Why? Because at its core drama is about really good storytelling, and really good storytelling is about building drama. It’s a chicken-and-egg scenario. If your story has no drama, then there is no emotional journey to resonate with, no adversity to overcome and no way to break through the status quo and take the attention your brand needs.

Let’s have a look at some brands that have proven that it pays to be dramatic.

Tesla (and Elon Musk)

From their highly anticipated live, on-stage event demonstrations to putting a Tesla into orbit playing David Bowie’s ‘Space Oddity’, everything Tesla does has a splash of drama. 

Even when things don’t go right, the drama still seems to turn into a positive result – like in the 2019 Cybertruck demo when the “indestructible” window smashed during a demonstration. The Monday following the event, the Cybertruck had 200,000+ pre orders (although the share price did drop).

Cards Against Humanity

In 2013, Cards Against Humanity raised the price of its game by $5 for Black Friday sales, leading to a slight increase in YOY sales. 

In 2016, it raised over $100,000 to dig a hole for as long as consumers would fund it. 

Then in 2017, they backed the potato – first in Feb with a “failed” Super Bowl ad, and then later claiming to have given up on selling card games in favour of selling potato chips called Prongles, another Black Friday stunt. I still don’t fully get where they were going with Prongles, but there’s no doubt that they know how to stir up drama and get attention.
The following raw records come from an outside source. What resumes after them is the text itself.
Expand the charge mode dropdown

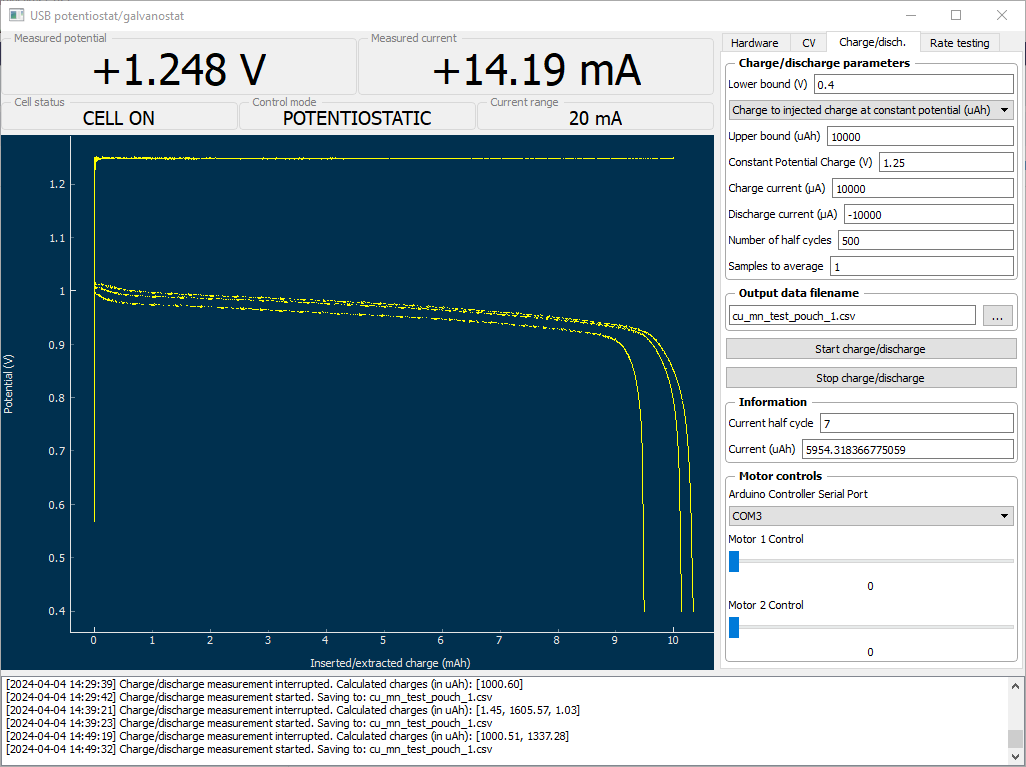870,110
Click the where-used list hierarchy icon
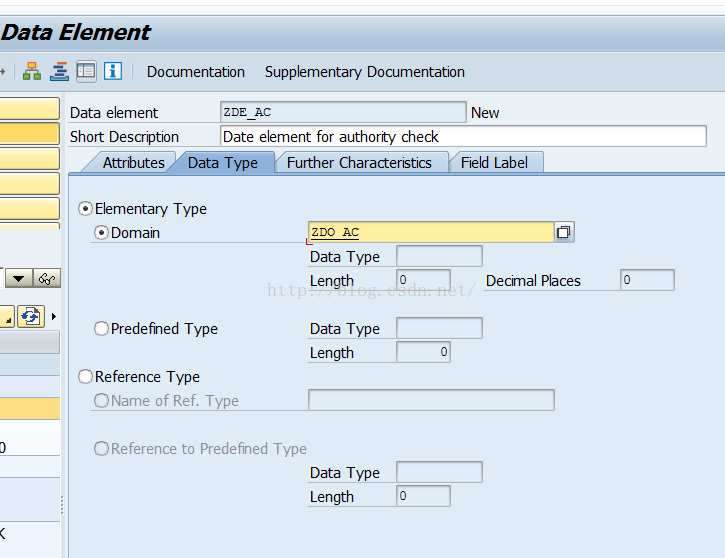The height and width of the screenshot is (558, 725). click(x=32, y=72)
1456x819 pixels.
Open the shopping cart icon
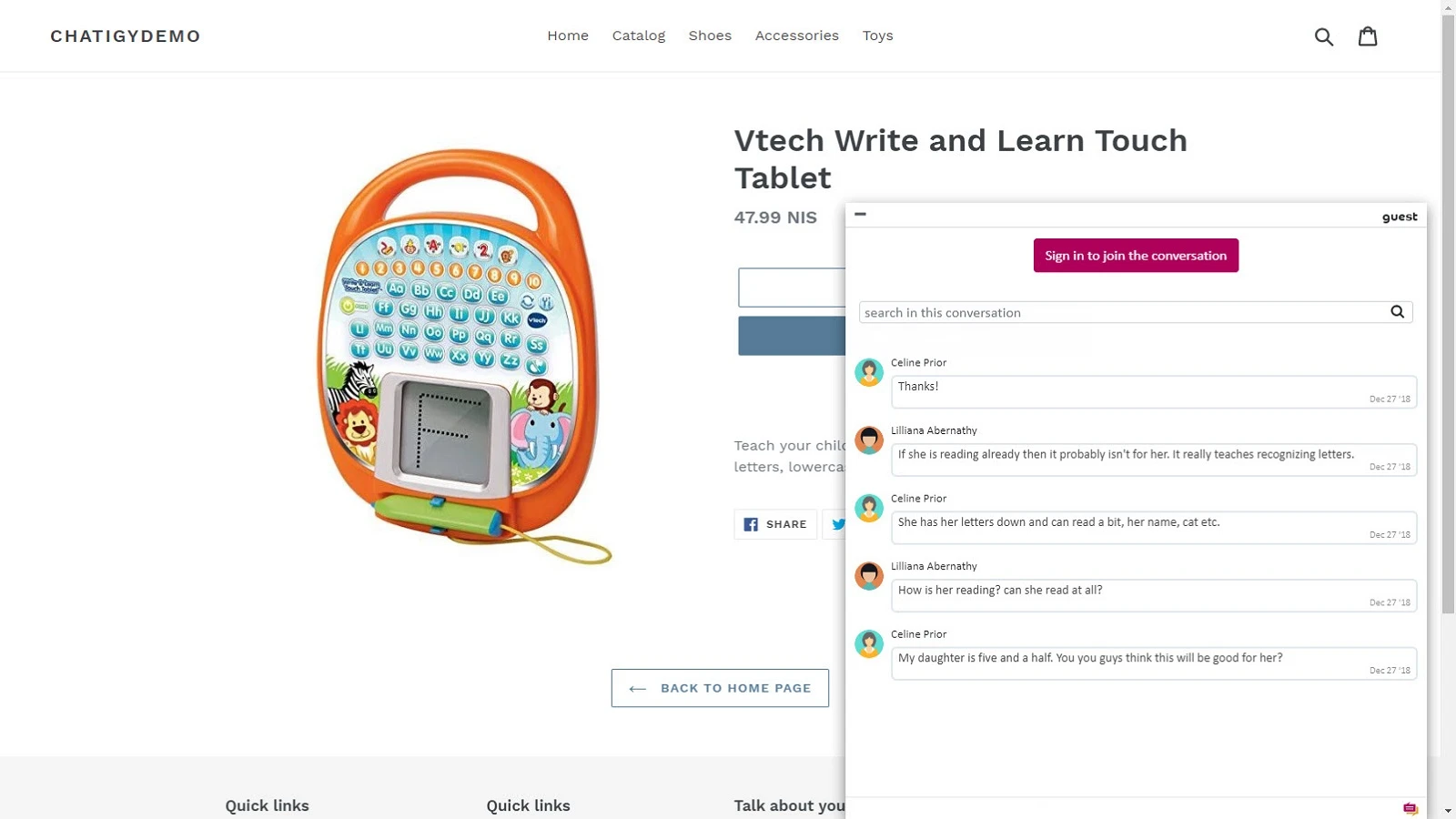(1368, 36)
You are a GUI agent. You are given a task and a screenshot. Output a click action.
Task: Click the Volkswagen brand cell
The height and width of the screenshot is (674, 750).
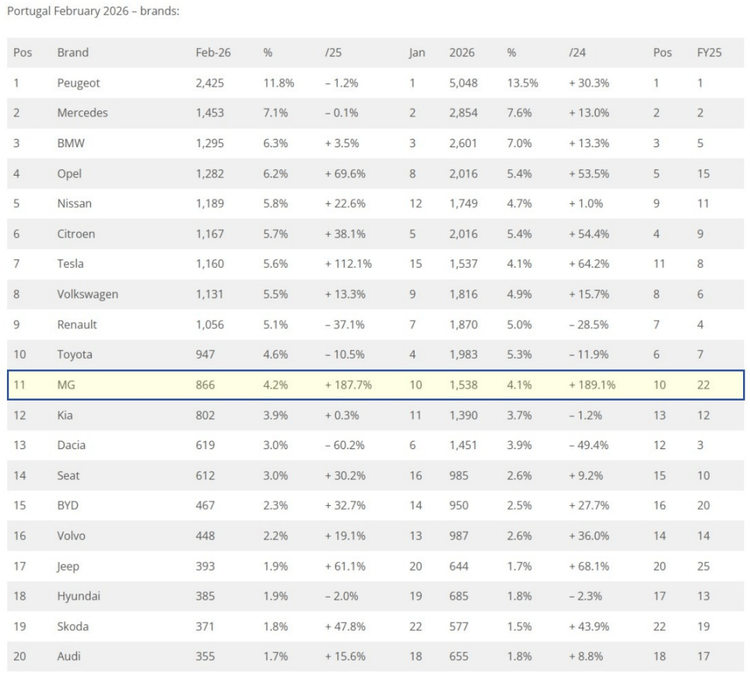tap(88, 294)
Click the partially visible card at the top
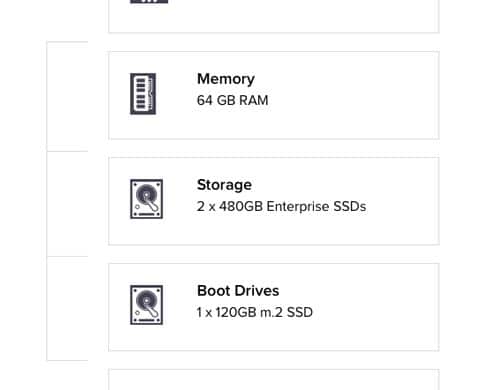This screenshot has width=498, height=390. 274,16
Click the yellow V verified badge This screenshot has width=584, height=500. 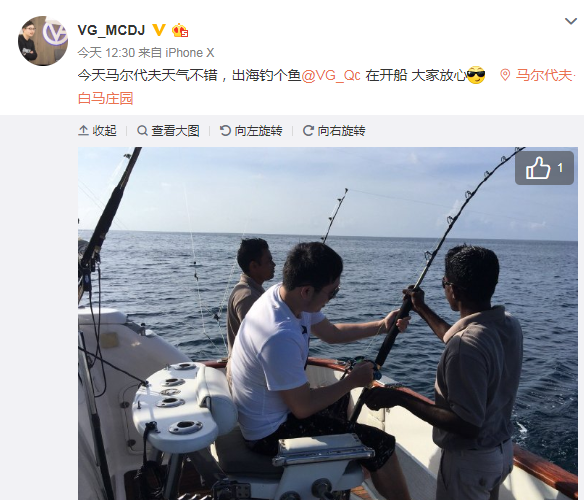159,30
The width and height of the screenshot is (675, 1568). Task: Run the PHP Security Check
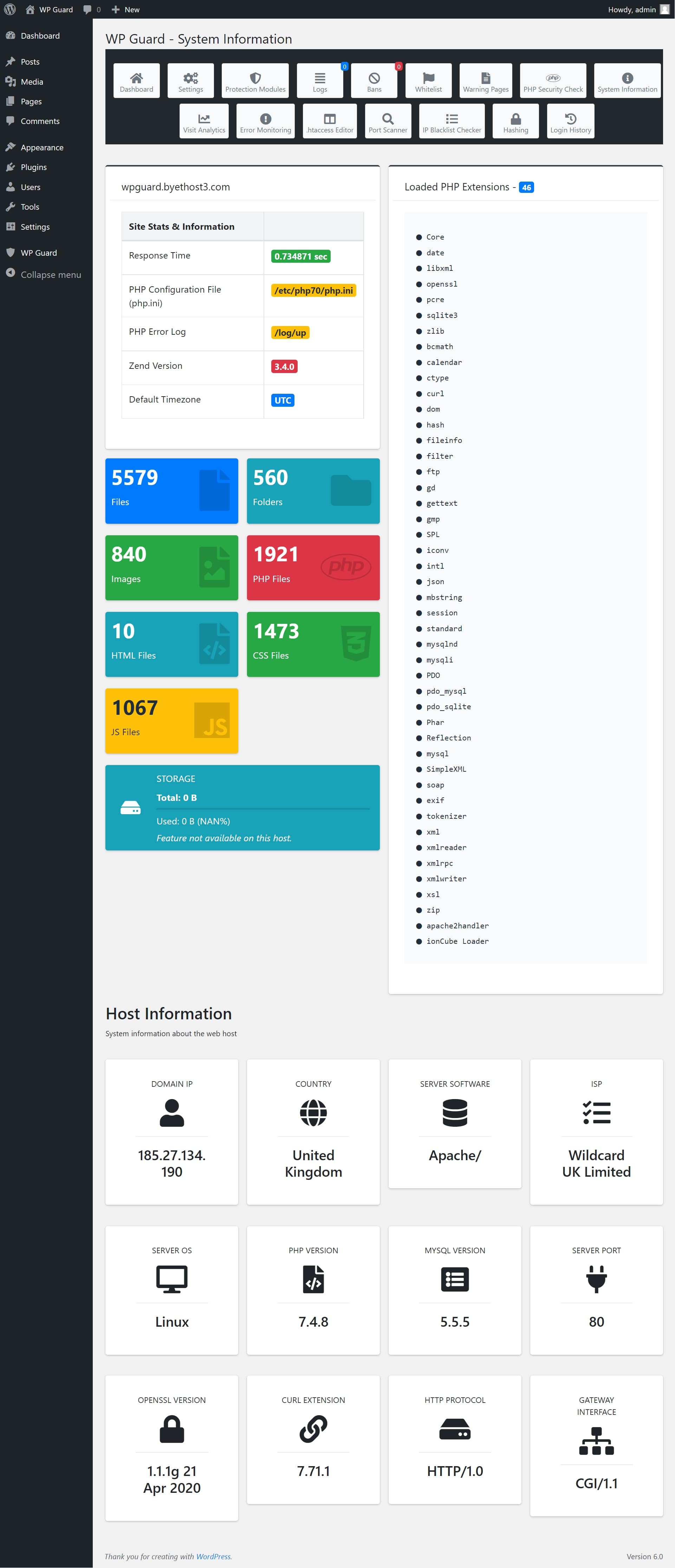tap(553, 80)
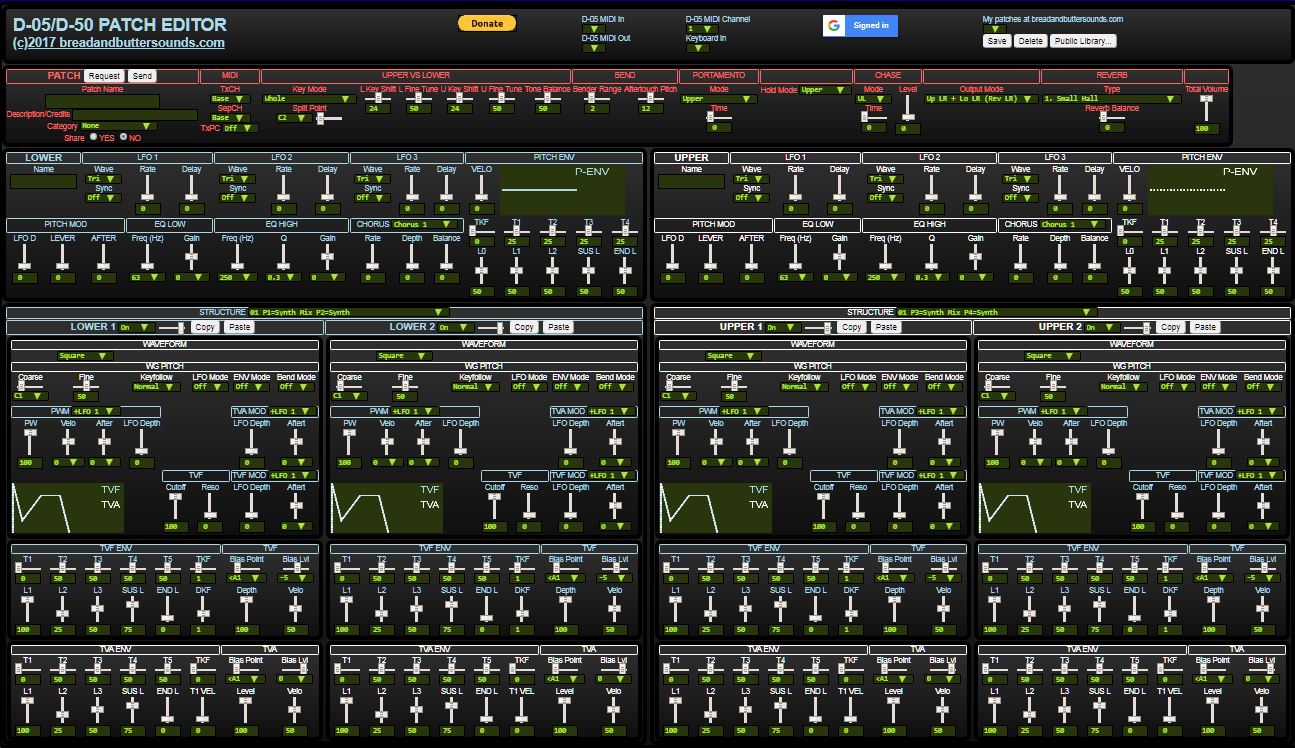Select the Share NO radio button

123,137
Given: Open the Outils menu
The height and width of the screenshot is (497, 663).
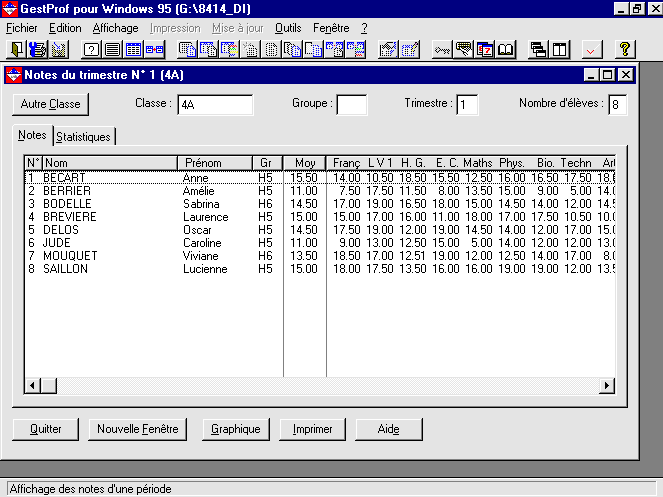Looking at the screenshot, I should [x=288, y=28].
It wouldn’t be right to finish this article without a nod to the famous “don’t buy this jacket” ad. Among many other reasons for its genius, it creates drama in line with Patagonia’s environmental ethics and ultimately grabs so much attention that years later it is still being spoken about.

Want more drama?

Think about Nike’s Dream Crazy. Or how Thankyou Water hijacked Coles and Woolworths’ board meetings (very publicly) with helicopters. Or even when NAB decided to break up with the other big banks. 

These brands had something to challenge – they went out, stirred up drama along the way, and got some great outcomes.